The Human Geography seminar series, ‘Thinking Space’ aim to engage with the human geography’s contribution to current areas of theory and controversy.

Next week we are very fortunate to have Assoc. Professor Dieter Hochuli from the School of Biological Sciences and our own Phil McManus, Professor of Urban and Environmental Geography .

Prof. Hochuli is a biologist who runs the Integrative Ecology group at Sydney University. His expertise is in insect-plant interactions and urban ecology and habitat restoration. His work focuses on the ecology of terrestrial arthropods and their interactions with their environments, especially with respect to the plants with which they interact. He uses multi-scale approaches to examine the mechanisms driving the ecology of a range of species, especially in novel ecosystems. His team works at scales from landscapes down to individual organisms. Dieter is currently working on a diverse range of research questions that integrate his interests in community ecology and landscape ecology.

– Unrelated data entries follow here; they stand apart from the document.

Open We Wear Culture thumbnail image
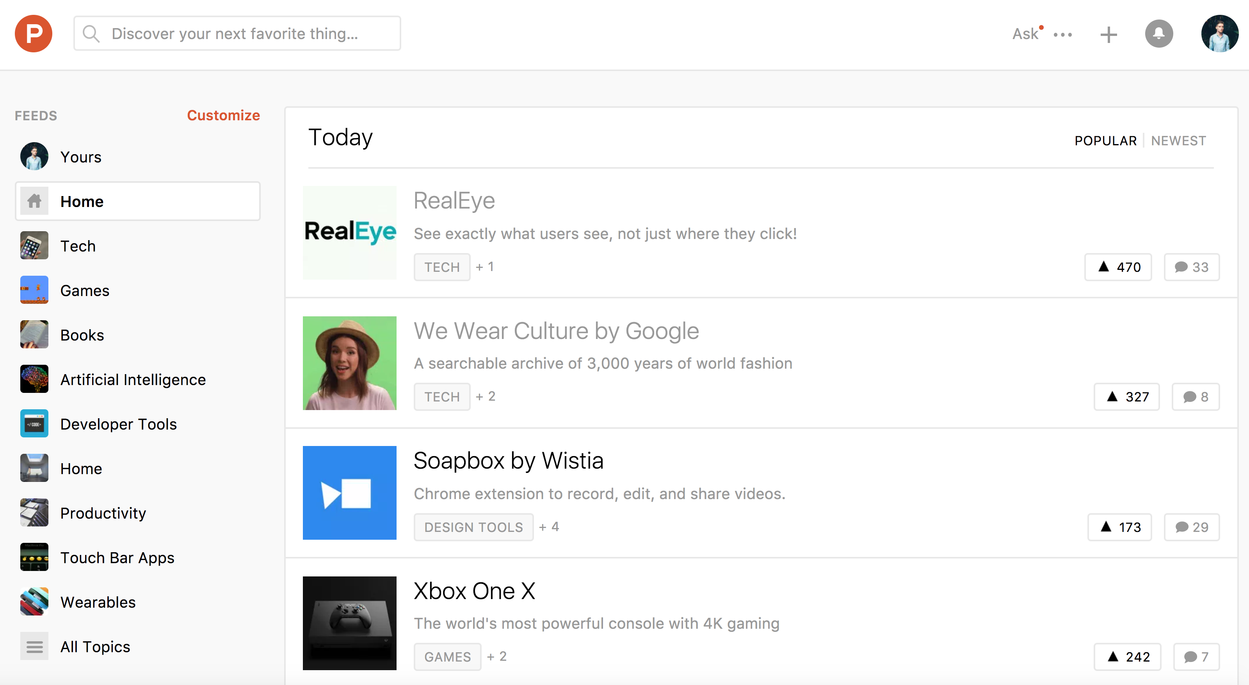Image resolution: width=1249 pixels, height=685 pixels. [349, 363]
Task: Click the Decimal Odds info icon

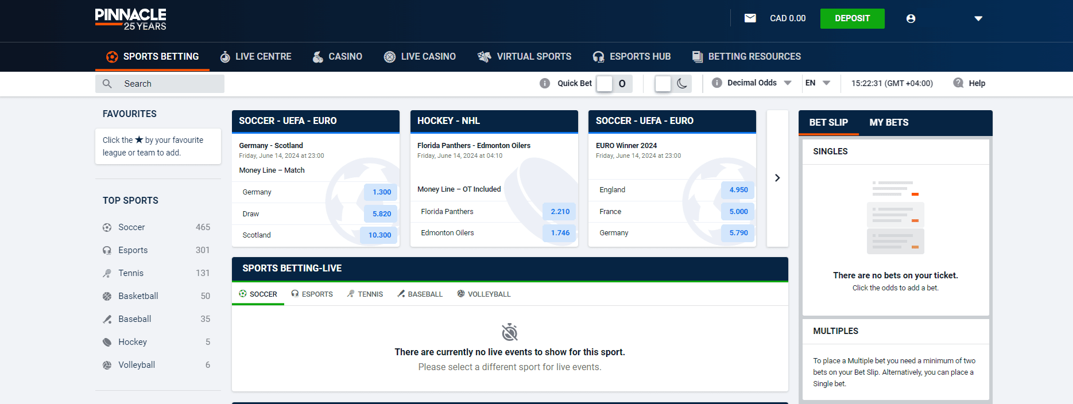Action: coord(716,83)
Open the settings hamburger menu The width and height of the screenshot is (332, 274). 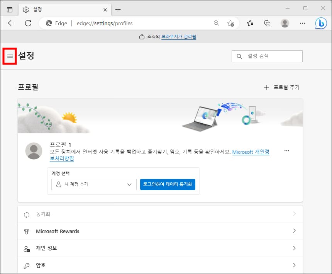pyautogui.click(x=9, y=56)
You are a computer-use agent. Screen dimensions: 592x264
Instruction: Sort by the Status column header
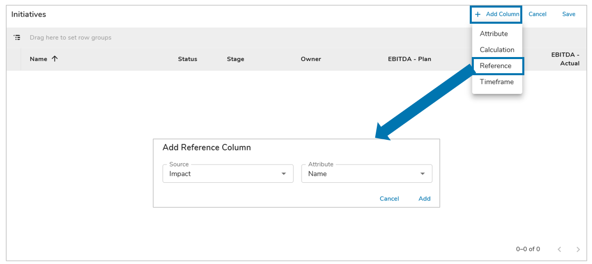click(x=187, y=59)
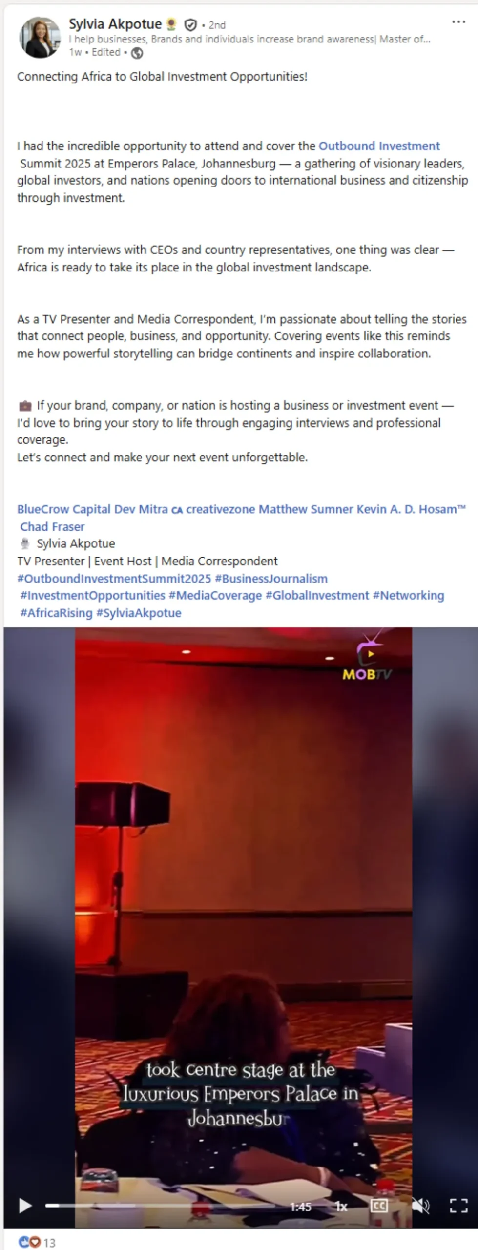Play the video with the play button

click(25, 1206)
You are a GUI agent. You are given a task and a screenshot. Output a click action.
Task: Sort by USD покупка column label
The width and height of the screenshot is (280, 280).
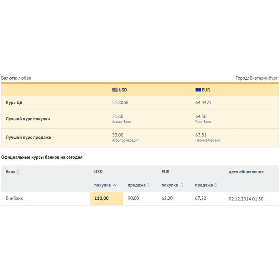click(102, 185)
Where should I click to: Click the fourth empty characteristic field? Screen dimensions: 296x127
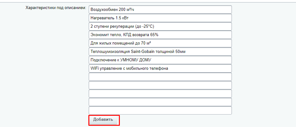tap(160, 102)

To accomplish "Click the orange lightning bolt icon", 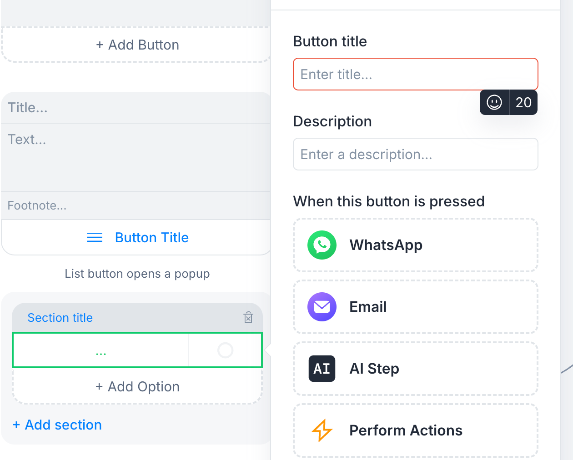I will click(322, 430).
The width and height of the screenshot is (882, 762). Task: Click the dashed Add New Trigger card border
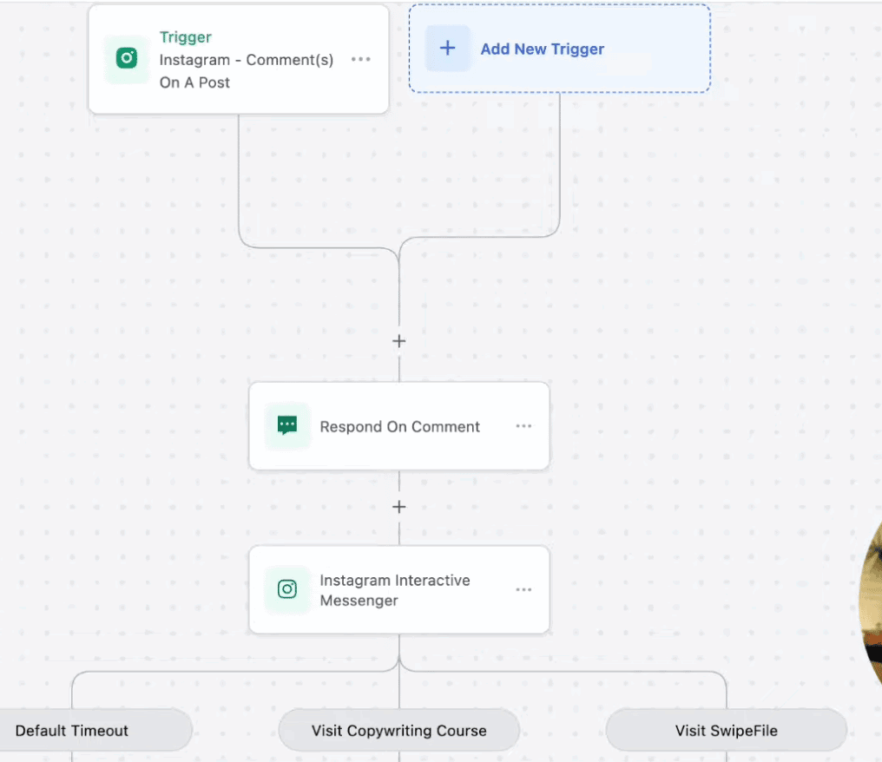tap(560, 91)
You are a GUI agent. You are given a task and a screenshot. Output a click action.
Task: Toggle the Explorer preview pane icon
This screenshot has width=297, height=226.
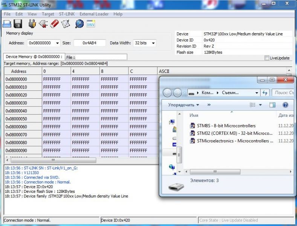pyautogui.click(x=273, y=105)
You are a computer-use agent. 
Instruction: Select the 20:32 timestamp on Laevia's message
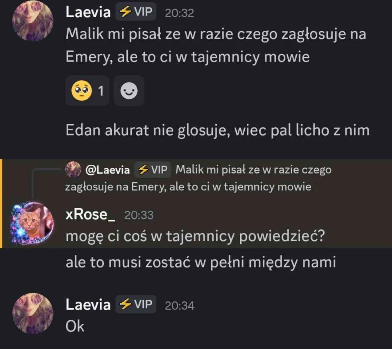pyautogui.click(x=179, y=13)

Dieter’s talk is entitled: The nature of cities in a changing world

“In a rapidly urbanizing world, the conservation of natural systems in cities is often dismissed as a hopeless cause. I’ll discuss the past, present and future of Sydney’s natural world to outline what we know about these systems, the ecological services they provide and how ecology can help us best manage them for future generations.”

Phil McManus’ talk will provide a human geographer’s perspective on the issue of biodiversity in urban environments.